文書の一節.
= = =

日本から先に空輸されていたマシンは、
フランクフルトにある運送会社を経由し、
バッテリーを取り外しただけの状態でこちらの手に渡された。
電解液を補充し、待つ事約20分。
エネルギーをたっぷりと蓄え終えたバッテリーは
勢いよくセルを回し続け、タンクの底に微かに残されていたガスが、
エンジンの中で火を噴いた。
グォッ! バァン!・・・・ グゥオッ!・・・・
ハジけるような咆哮を発て、GSX−Rは旅の眠りから目覚めた。
(よし、いよいよだ。行くぞ!)
バトルスーツに身を固めたオレは、
雄叫びを上げるマシンに打ち跨がった。
さっそく、大通りに出てすぐのところにあるGSを目指して走り出し、
フルレベルまでガスをチャージする。
ドイツのガスは大まかに言って、ただのベンツェン(ガソリン)と、
スーパーとの2つに分かれていた。
日本で言うところのレギュラー/ハイオクと同じ関係なのである。
こいつには圧縮比アップ等の問題から、
「必ず100オクタン以上のガスを使うように」と、
くれぐれも真田より念を押されていた。
その中でも最高のスーパー・フェルブライトを食らわせてやった
当然、タイヤのエア圧等も、すべて再チェックする。
いかに完全整備の状態で木箱に封をし日本から送り出していようとも、
ひとたびストリートに乗り出したならば、
そのいかなる結果も、結局はすべて、
自分で責任を負わなければならないからだ。

= = =

利用可能なデータ.
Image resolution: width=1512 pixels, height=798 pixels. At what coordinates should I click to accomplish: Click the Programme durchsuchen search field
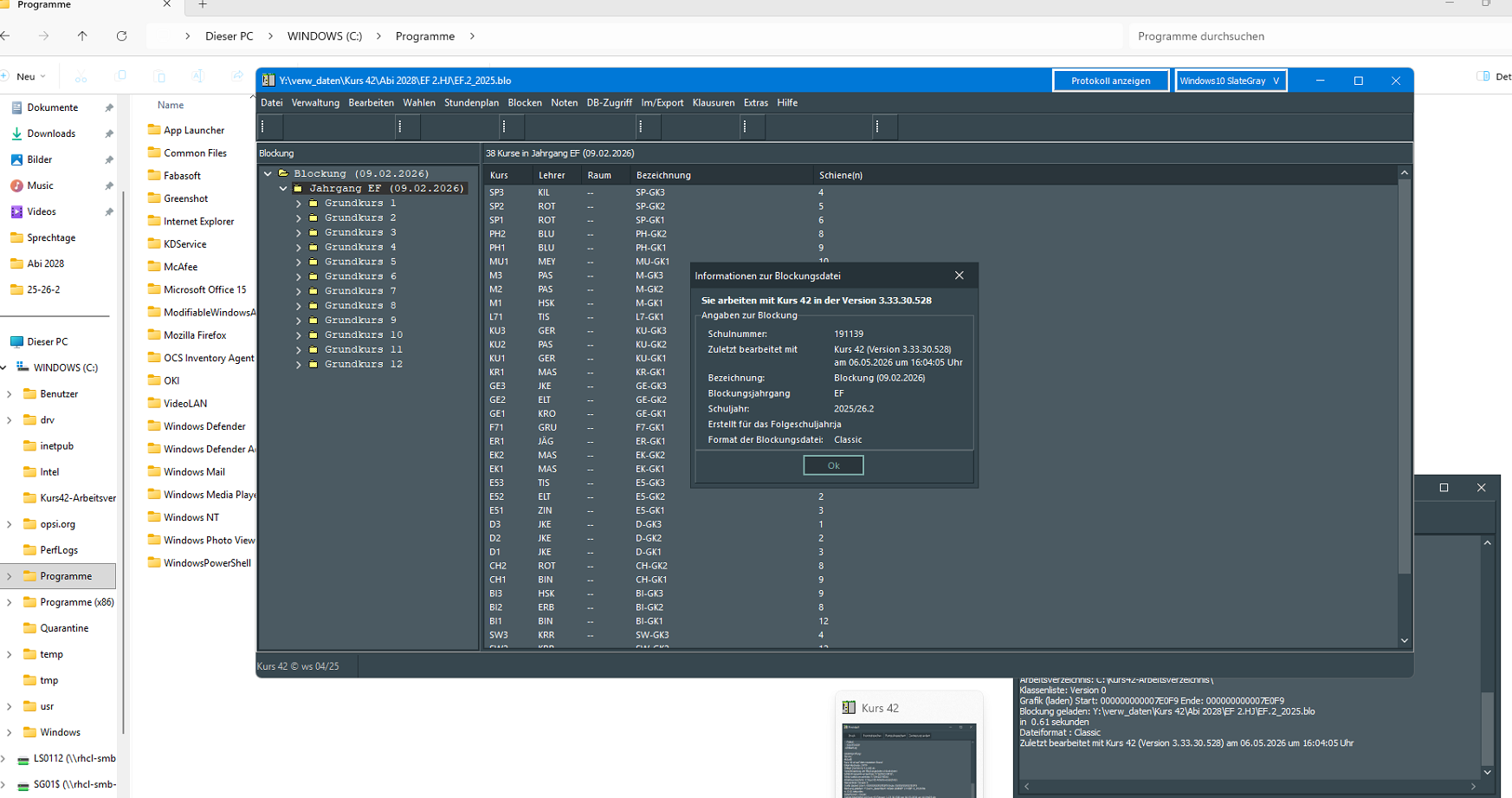point(1299,36)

= = =

実施する作業.
[A] GSX−Rの始動を描いた文章のうち、「エネルギーをたっぷりと蓄え終えたバッテリーは」から始まり「フルレベルまでガスをチャージする。」で終わる部分を、「バトルスーツ」を「ライディングスーツ」に改めて書き直してください。
[B] GSX−Rの始動を描いた文章に照らし、次の各記述が合っているかどうかを「はい」か「いいえ」で答え、判断の根拠となる箇所を原文のまま引用してください。(i) マシンはバッテリーを取り外した状態で渡された。(ii) 電解液を補充してから約1時間待った。(iii) ドイツのガスは3種類に分かれていた。
[C] GSX−Rの始動を描いた文章を、最後の文の後から書き継いでください。
上記のデータは、ここでの作業には一切用いません。

作業への回答.
[A]
エネルギーをたっぷりと蓄え終えたバッテリーは
勢いよくセルを回し続け、タンクの底に微かに残されていたガスが、
エンジンの中で火を噴いた。
グォッ! バァン!・・・・ グゥオッ!・・・・
ハジけるような咆哮を発て、GSX−Rは旅の眠りから目覚めた。
(よし、いよいよだ。行くぞ!)
ライディングスーツに身を固めたオレは、
雄叫びを上げるマシンに打ち跨がった。
さっそく、大通りに出てすぐのところにあるGSを目指して走り出し、
フルレベルまでガスをチャージする。

[B]
(i) はい。「バッテリーを取り外しただけの状態でこちらの手に渡された」
(ii) いいえ。「電解液を補充し、待つ事約20分。」
(iii) いいえ。「スーパーとの2つに分かれていた」

[C]
サーキットの世界よりも、遥かに泣きは通用しない。
オレはアウトバーンへとGSX−Rを走らせた。
同行している編集部の人間とカメラマンは、レンタカーで着いて来る。
下道を走ること5分ほどで、いよいよアウトバーンへと入り込んだ。
5号である。
ここから7号へ入り、フランクフルトからハノーバーまで、
一気に走り切るつもりであった。
完全な片側4車線の道が、延々と続いていた。
傍らの表示に目をやると、ここから18kmほどは、
まったくのストレートが続いているらしかった。
まさに、矢のような流れであった。
一番右の、トラック専用のようなレーンでも
80km/h〜100km/hの間。
次に遅いレーンで、約150km/h〜170km/hほど。
そして・・・・一番左のパッシング・レーンでは、
約200km/h前後でみなブッ飛ばしている。
速い!
いちおう都市近辺では、さしものアウト・バーンも120km/h、
場合によっては80km/h、という最高速が決められていた。
だが、我が国の高速道路の追い越し車線を走る人々が、
ほとんどその法定最高速を越えて流れているのと同様に、
ここでもそれは事実上、有名無実の取り決めに過ぎないようであった。
(この流れならば・・・ここなら、楽勝だ)とオレは思った。
しかし、まだ飛ばさなかった。
飛ばしている連中を横目に、回転を低く押さえたまま、
第2レーンと第3レーンを流れにまかせてウロつき、様子を見ていた。
日本であればオレは、どのようなパターンの道路は、
どのように変化するかが読める。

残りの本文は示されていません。